The issuer's public key becomes the namespace authority. Any object whose identifier is rooted in that public key was (presumably) issued by the holder of the corresponding private key. This is decentralized namespace management -- no registry is needed, because the public key itself is the namespace.
The tradeoff is key management. If the issuer loses their private key, they cannot issue new identifiers in the same namespace. If the private key is compromised, an attacker can issue fraudulent identifiers. The issuer's operational security becomes the security of the identifier system.
Content Addressing for Physical Things
The most radical departure from traditional identifier systems is full content addressing: the identifier is the hash of the object's complete digital representation, and the digital representation is stored in a content-addressable network that anyone can query.
In this model, the identifier is not assigned by an authority. It is computed from the object's properties. Uniqueness is guaranteed by the collision resistance of the hash function, not by a registration authority. Resolution is provided by the content-addressable network -- give it the hash, get back the data. Persistence depends on the network retaining the data, which is a replication and incentive problem rather than a governance problem.

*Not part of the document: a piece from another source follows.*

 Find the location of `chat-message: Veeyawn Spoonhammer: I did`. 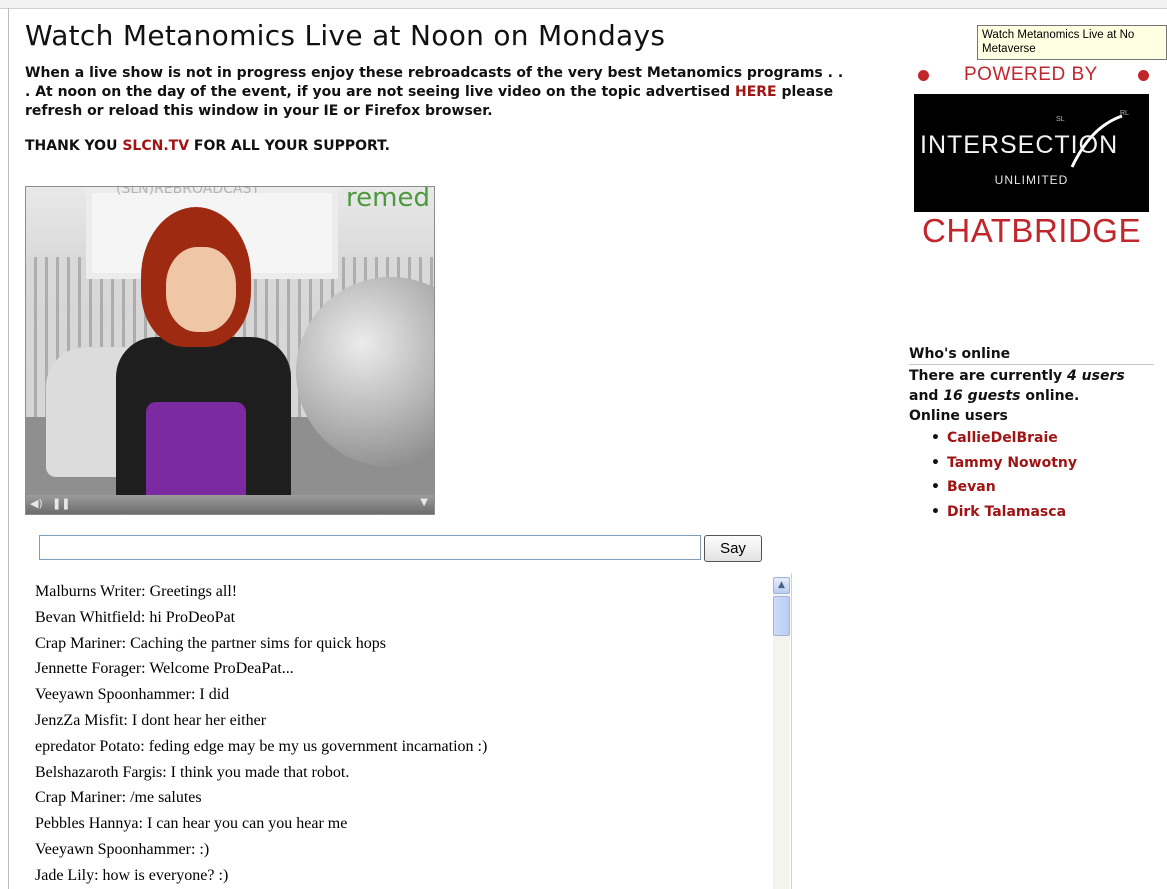

chat-message: Veeyawn Spoonhammer: I did is located at coordinates (132, 695).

This model is not mature for physical identifiers. The tooling does not exist. The standards do not exist. The adoption is zero outside of research projects and niche applications. But it represents the logical endpoint of the trends visible in the existing standards: from centralized allocation to federated allocation to no allocation at all; from authority-dependent resolution to self-authenticating identifiers; from naming to authentication.
Whether the physical world moves in this direction depends on whether the engineering community can solve the bootstrapping problem: you need a critical mass of identifiers in the system before the system is useful, and you need the system to be useful before anyone will invest in creating identifiers. GS1 solved this bootstrapping problem by mandating barcode use in retail supply chains. VIN solved it by regulation. A new system built on cryptographic identifiers will need its own bootstrapping mechanism, and it is not obvious what that will be.
Closing Observations
The physical identifier landscape is a patchwork of domain-specific standards, each well-suited to its origin industry and each struggling at the boundaries. GS1 dominates retail and logistics but charges for access and centralizes governance. VIN is a model of fixed-structure simplicity but is locked to one object type and one geographic scope. ISO 15459 provides the most flexible framework but the least operational infrastructure.
What none of them provide is authentication -- the ability to verify that a physical object is what its identifier claims. This is the gap that cryptographic approaches aim to close, and it is the gap that matters most for any system where counterfeiting, fraud, or misidentification has real consequences.
If you are designing a system that needs to track physical objects, start with the standards that exist. Use GS1 if you are in a supply chain that already uses it. Use VIN if you are in automotive. Register an IAC under ISO 15459 if you need a globally unique namespace that interoperates with existing systems. Do not invent a new identifier format unless the existing ones genuinely do not fit your requirements.
But when you do need to build something new -- when the object lifetimes are measured in decades, when the organizational boundaries are unclear, when the issuers may not exist for the lifetime of the identifier -- look at what the existing systems get right (hierarchical allocation, carrier independence, error detection) and what they get wrong (resolution, authentication, persistence beyond the issuer's lifetime). Build the resolution in from the start. Make the identifiers self-authenticating if you can. And plan for the day when the organization that issued them is gone and the identifiers are all that remain.